● **Work request**
Each line of the material that mentions the word "will" is to be copied.

● **Data for this exercise**
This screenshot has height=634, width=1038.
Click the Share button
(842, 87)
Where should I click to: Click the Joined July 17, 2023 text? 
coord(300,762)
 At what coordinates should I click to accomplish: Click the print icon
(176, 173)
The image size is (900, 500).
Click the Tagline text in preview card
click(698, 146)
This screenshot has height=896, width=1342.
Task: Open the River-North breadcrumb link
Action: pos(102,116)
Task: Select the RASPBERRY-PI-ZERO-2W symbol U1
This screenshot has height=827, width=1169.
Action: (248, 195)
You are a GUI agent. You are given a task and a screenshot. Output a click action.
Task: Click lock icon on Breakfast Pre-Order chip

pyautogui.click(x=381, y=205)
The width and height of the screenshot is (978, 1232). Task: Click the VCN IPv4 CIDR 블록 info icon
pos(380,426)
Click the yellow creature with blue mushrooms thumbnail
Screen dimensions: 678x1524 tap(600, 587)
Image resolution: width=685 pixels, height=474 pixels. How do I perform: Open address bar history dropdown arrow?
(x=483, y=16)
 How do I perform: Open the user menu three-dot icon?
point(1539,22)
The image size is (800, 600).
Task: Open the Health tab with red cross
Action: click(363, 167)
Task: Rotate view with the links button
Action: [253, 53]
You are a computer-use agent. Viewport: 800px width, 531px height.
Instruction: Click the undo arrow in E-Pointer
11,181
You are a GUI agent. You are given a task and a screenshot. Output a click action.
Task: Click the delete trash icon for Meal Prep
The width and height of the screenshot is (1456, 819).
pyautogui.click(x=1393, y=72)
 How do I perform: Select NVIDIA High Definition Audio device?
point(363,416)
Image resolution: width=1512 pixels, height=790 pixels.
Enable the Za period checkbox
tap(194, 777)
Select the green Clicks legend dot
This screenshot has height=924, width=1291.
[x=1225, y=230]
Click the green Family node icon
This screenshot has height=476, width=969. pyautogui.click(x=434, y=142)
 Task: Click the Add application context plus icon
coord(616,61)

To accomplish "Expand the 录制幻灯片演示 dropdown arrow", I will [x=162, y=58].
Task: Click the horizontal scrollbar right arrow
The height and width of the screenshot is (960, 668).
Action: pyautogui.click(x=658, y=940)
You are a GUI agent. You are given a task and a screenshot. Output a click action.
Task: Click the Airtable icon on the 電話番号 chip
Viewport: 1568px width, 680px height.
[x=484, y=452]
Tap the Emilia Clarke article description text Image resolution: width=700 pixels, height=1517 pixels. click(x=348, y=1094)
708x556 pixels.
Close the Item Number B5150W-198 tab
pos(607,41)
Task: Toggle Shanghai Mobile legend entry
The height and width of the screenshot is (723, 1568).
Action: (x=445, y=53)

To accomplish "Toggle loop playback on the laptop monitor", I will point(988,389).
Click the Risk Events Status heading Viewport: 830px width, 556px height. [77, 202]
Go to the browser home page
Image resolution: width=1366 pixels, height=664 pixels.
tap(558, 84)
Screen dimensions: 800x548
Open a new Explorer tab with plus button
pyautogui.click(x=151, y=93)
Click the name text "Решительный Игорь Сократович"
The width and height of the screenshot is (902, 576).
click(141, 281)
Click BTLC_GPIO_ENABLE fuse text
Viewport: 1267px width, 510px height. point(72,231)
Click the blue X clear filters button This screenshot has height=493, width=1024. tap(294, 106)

● **Written answer**
To accomplish "Expand the 录制幻灯片演示 dropdown arrow", I will [x=162, y=58].
To accomplish "Toggle loop playback on the laptop monitor", I will point(988,389).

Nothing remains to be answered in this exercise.